It’s a tricky thing reviewing a film that celebrates the life and career of one of the most loved sportsmen this country has produced. Because fans tend to have trouble making a distinction between the film and the man. Which means any criticism of the film, any attempt on your part to point out its shortcomings will inevitably be misread as criticism of its famous subject.
Told you it wasn’t easy being a critic!
Sachin: A Billion Dreams faithfully chronicles every major milestone in the career of cricketing god Sachin Tendulkar, from his debut at 16 in international cricket to his retirement from the sport four years ago. It’s a journey that’s been obsessively followed and documented, hence not a lot of this is stuff you haven’t seen before. Then there is the matter of Sachin’s reluctance to address the controversies you’re interested in.
The film acknowledges that there were tensions in the dressing room when Sachin replaced Mohammed Azharuddin as captain, but the master blaster himself reveals no details. On the prickly issue of the match-fixing scandal, he expresses disappointment and shock but refrains from any constructive discussion on the incident. It’s only in the case of Greg Chappell that Sachin commits to anything by way of a firm response, describing the former coach’s style as “divide and rule”, and squarely blaming him for the team’s poor performance in the 2007 World Cup.
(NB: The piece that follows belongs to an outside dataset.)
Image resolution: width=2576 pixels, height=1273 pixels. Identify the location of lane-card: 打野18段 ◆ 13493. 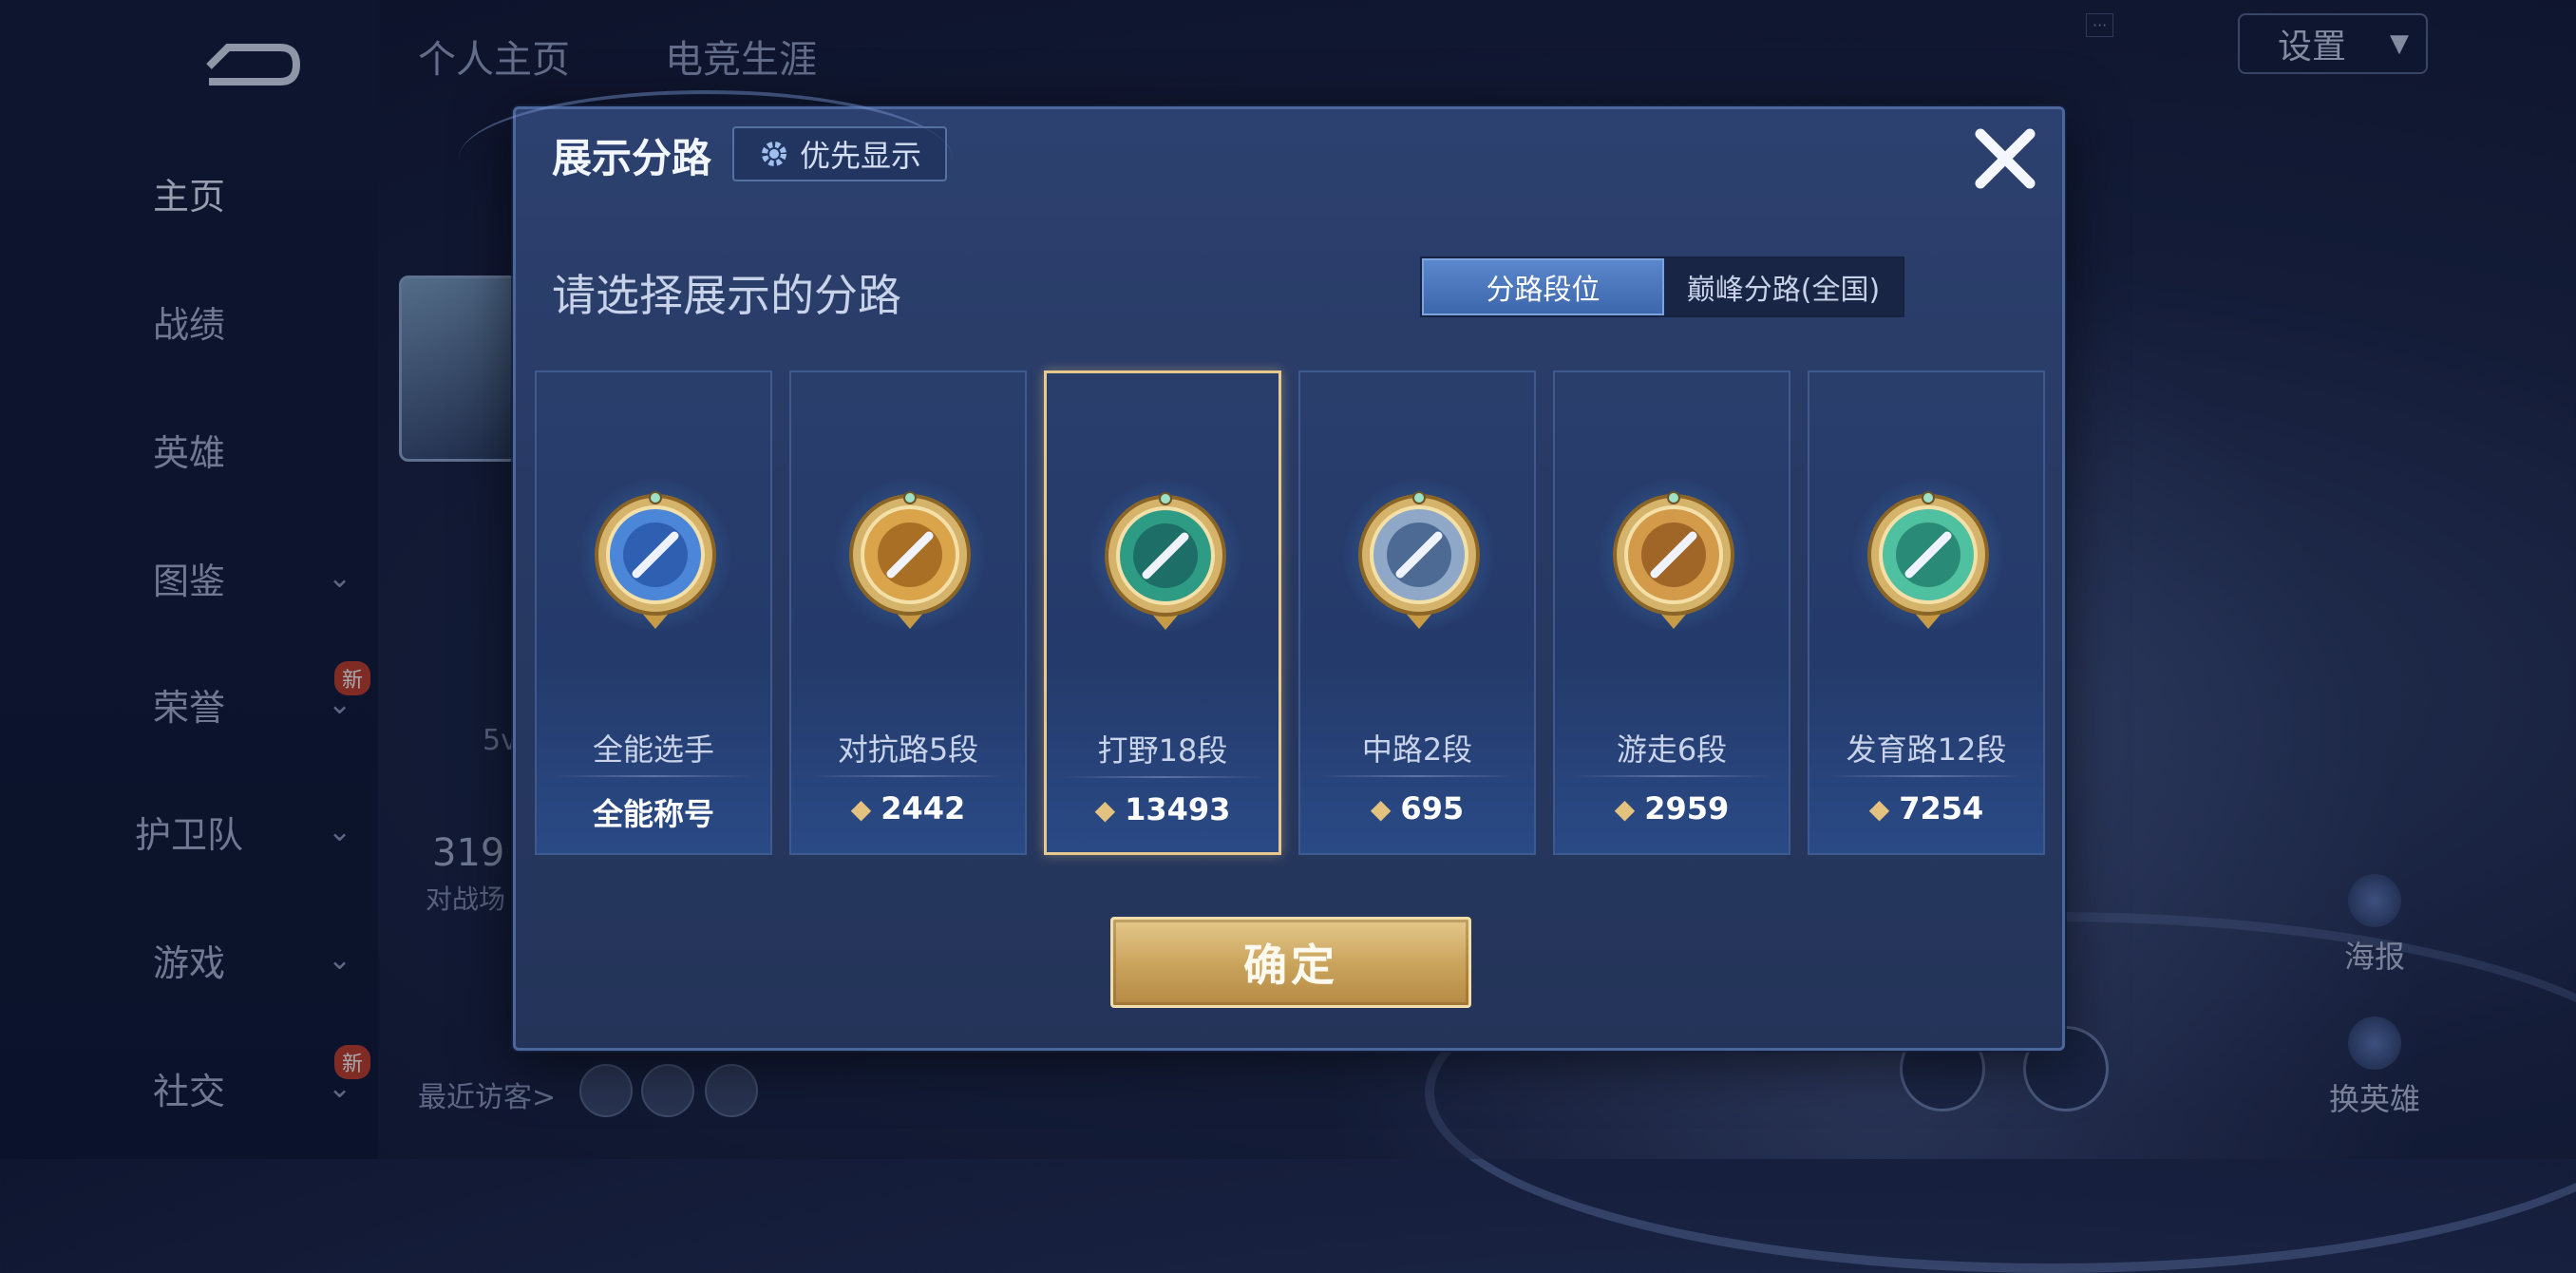
(1162, 612).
He’s more expressive when it comes to sharing his own vulnerabilities and failures. His rough patch on the field, his debilitating injuries and their impact on his game, and of course his ill-fated stints as captain. Emotion runs strong when he speaks about his father’s passing, and about his continuing efforts to live his life in the way that his father recommended.
The film’s real treasure is the footage of Sachin Tendulkar in his private moments: holding his baby daughter Sara for the first time, holidays with the family, hanging out with his friends, training with his son Arjun. It is unguarded moments like these, many accompanied by revealing interviews of family and friends that help piece together the jigsaw puzzle that is Sachin, the man behind the legend.
Like his wife Anjali recounting the time after their marriage that he made it clear that only one of them could work. Or his telling her, quite firmly, that he wouldn’t change the baby’s diapers. Another unexpected revelation comes from a childhood friend who names the Bappi Lahiri track that is Sachin’s comfort music.
Director James Erskine’s patchwork quilt of significant moments from Sachin’s life includes a recreation of his childhood years with a cast of competent actors. This he melds with both incredible home videos and news footage from a storied career. Sachin’s achievements are placed in the context of India’s own modern history, and his rise and rise as one of the greatest icons of our time.
No matter how many times we’ve seen the clip, it’s impossible not to cheer at India’s 2011 World Cup Win, or choke up while watching Sachin deliver that heartfelt retirement speech at Wankhede. Sure there’s a lot more this film could’ve been, but it coasts along on the strength of nostalgia, familiarity, and our collective love for a man who’s name we turned into a chant.
I’m going with three out of five. Prepare for major gooseflesh.